§ **DATA EXCERPTS**:
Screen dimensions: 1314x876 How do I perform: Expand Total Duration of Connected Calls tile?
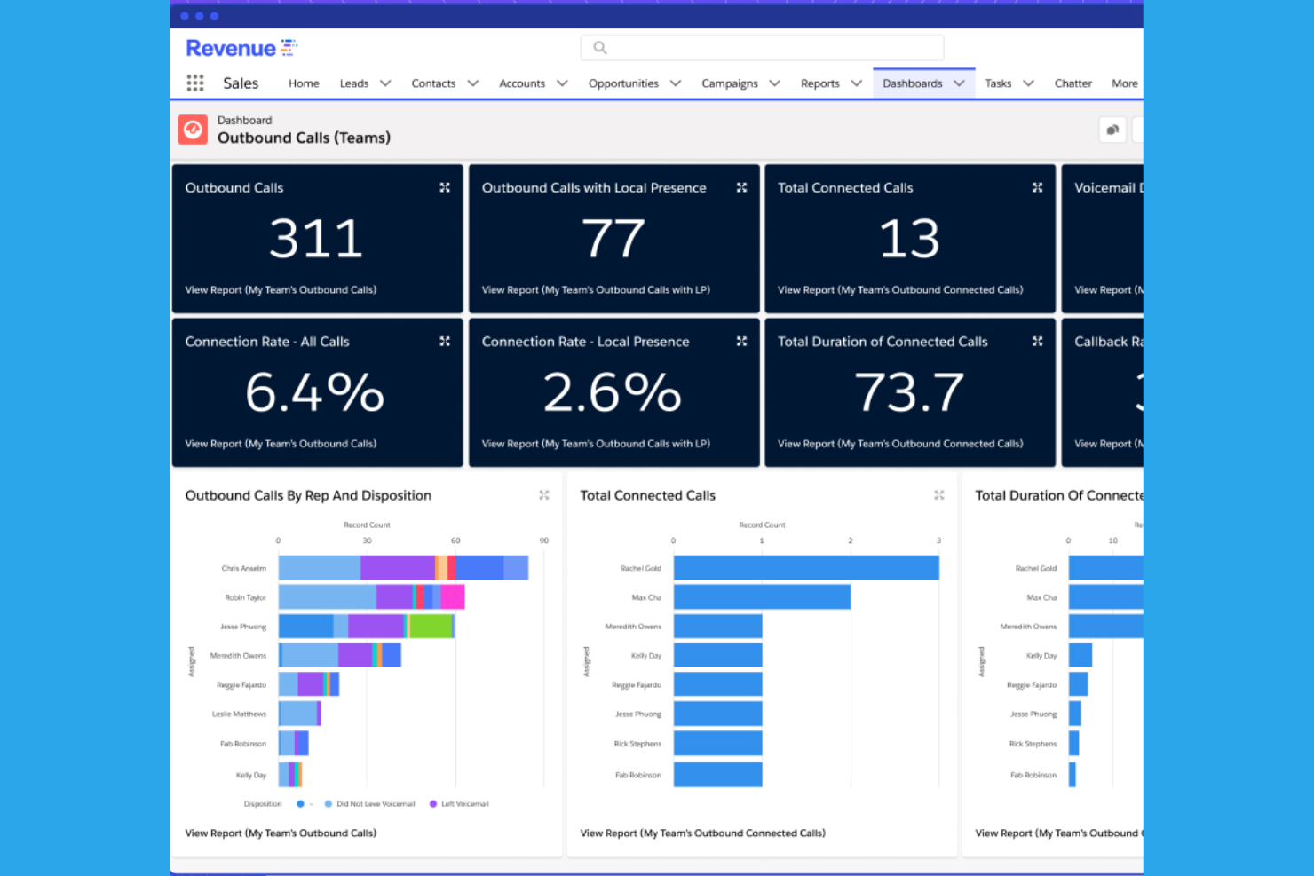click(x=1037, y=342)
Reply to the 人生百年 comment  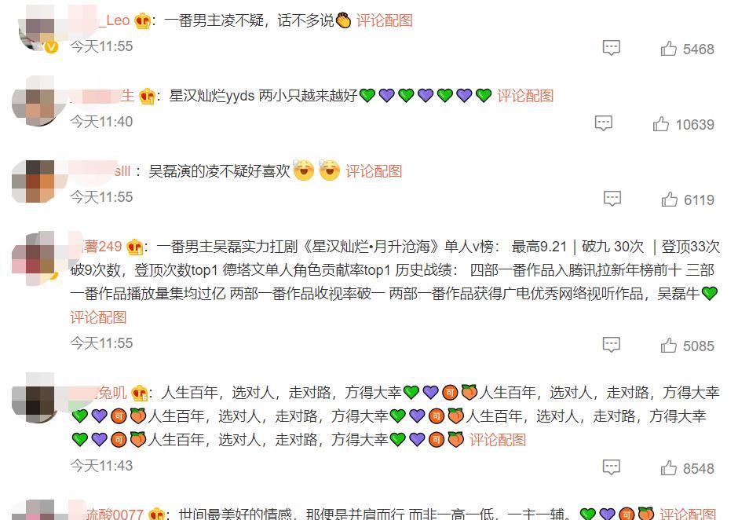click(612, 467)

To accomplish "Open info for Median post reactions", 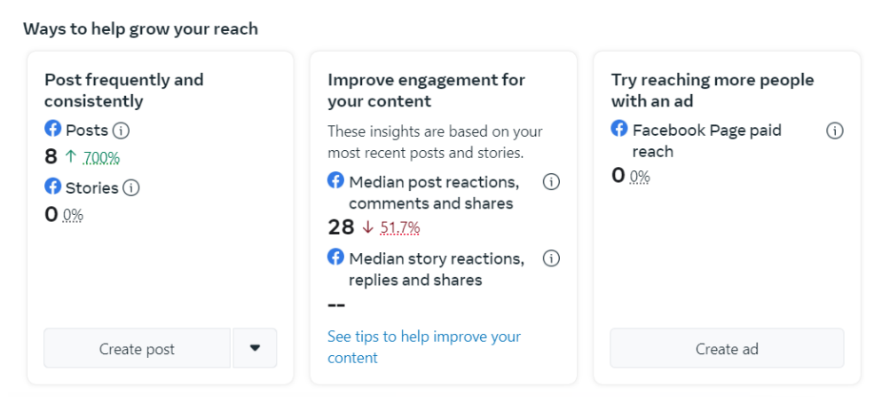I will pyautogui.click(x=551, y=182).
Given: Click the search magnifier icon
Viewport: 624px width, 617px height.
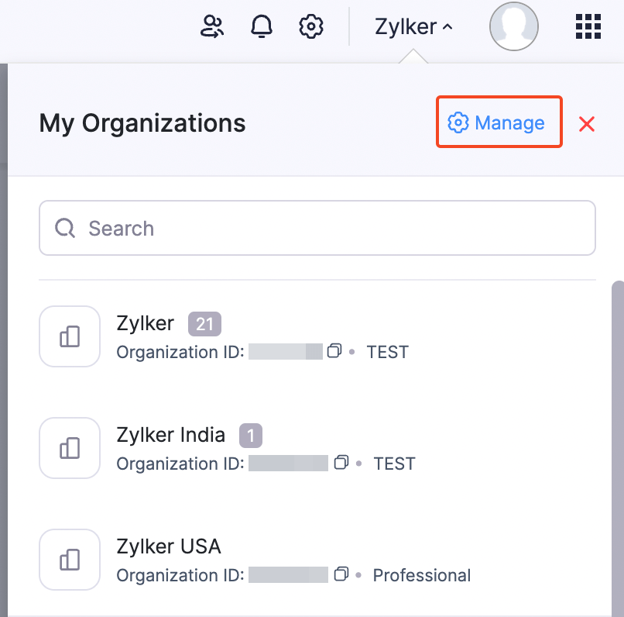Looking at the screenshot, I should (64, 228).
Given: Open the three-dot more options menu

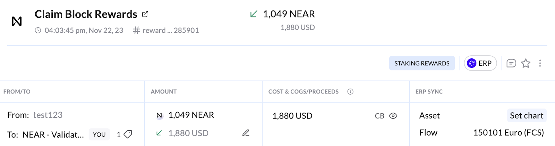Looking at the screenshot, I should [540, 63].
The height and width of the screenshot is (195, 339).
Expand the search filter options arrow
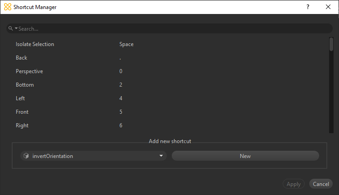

§ **EXERCISE AIM**:
Scan the listing above for the word "search" and copy every line that holds it.

§ **ANSWER AREA**:
Given: Click the search magnifier icon
Expand the search filter options arrow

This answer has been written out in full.